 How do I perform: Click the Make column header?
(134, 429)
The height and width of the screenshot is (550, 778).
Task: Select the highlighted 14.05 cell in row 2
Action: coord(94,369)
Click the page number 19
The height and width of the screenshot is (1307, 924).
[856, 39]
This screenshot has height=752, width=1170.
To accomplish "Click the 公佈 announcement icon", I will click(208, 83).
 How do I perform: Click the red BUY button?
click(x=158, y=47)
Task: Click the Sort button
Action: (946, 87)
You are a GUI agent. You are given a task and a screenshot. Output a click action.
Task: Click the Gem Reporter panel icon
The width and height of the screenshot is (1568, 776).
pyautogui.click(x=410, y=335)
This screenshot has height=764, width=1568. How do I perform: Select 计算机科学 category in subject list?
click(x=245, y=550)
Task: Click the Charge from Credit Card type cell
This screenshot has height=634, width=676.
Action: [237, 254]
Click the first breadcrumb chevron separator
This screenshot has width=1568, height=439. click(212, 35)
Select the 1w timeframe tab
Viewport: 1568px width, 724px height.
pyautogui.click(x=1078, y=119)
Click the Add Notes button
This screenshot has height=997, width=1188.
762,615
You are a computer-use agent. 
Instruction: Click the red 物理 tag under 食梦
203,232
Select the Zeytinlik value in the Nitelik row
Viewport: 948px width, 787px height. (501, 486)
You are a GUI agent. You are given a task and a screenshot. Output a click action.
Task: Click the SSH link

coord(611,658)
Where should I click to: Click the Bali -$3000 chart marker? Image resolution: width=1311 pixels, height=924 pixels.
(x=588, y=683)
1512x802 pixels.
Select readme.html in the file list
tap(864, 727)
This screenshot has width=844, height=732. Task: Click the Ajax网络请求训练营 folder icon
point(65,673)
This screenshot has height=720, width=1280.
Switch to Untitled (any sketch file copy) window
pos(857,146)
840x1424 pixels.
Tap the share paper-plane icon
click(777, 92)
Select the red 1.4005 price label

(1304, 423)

> **YOUR INSTRUCTIONS**:
Output all of the data without altering a single line.

> **SOLUTION TO THIS PROBLEM**:
 How do I perform: Click the Make column header?
(134, 429)
The height and width of the screenshot is (550, 778).
Task: Select the highlighted 14.05 cell in row 2
Action: coord(94,369)
Click the page number 19
The height and width of the screenshot is (1307, 924).
[856, 39]
This screenshot has height=752, width=1170.
To accomplish "Click the 公佈 announcement icon", I will click(208, 83).
 How do I perform: Click the red BUY button?
click(x=158, y=47)
Task: Click the Sort button
Action: (946, 87)
You are a GUI agent. You are given a task and a screenshot. Output a click action.
Task: Click the Gem Reporter panel icon
The width and height of the screenshot is (1568, 776).
pyautogui.click(x=410, y=335)
This screenshot has height=764, width=1568. How do I perform: Select 计算机科学 category in subject list?
click(x=245, y=550)
Task: Click the Charge from Credit Card type cell
This screenshot has height=634, width=676.
Action: [237, 254]
Click the first breadcrumb chevron separator
This screenshot has width=1568, height=439. click(212, 35)
Select the 1w timeframe tab
Viewport: 1568px width, 724px height.
pyautogui.click(x=1078, y=119)
Click the Add Notes button
This screenshot has height=997, width=1188.
762,615
You are a computer-use agent. 
Instruction: Click the red 物理 tag under 食梦
203,232
Select the Zeytinlik value in the Nitelik row
Viewport: 948px width, 787px height. (501, 486)
You are a GUI agent. You are given a task and a screenshot. Output a click action.
Task: Click the SSH link

coord(611,658)
Where should I click to: Click the Bali -$3000 chart marker? Image resolution: width=1311 pixels, height=924 pixels.
(x=588, y=683)
1512x802 pixels.
Select readme.html in the file list
tap(864, 727)
This screenshot has width=844, height=732. Task: Click the Ajax网络请求训练营 folder icon
point(65,673)
This screenshot has height=720, width=1280.
Switch to Untitled (any sketch file copy) window
pos(857,146)
840x1424 pixels.
Tap the share paper-plane icon
click(777, 92)
Select the red 1.4005 price label

(1304, 423)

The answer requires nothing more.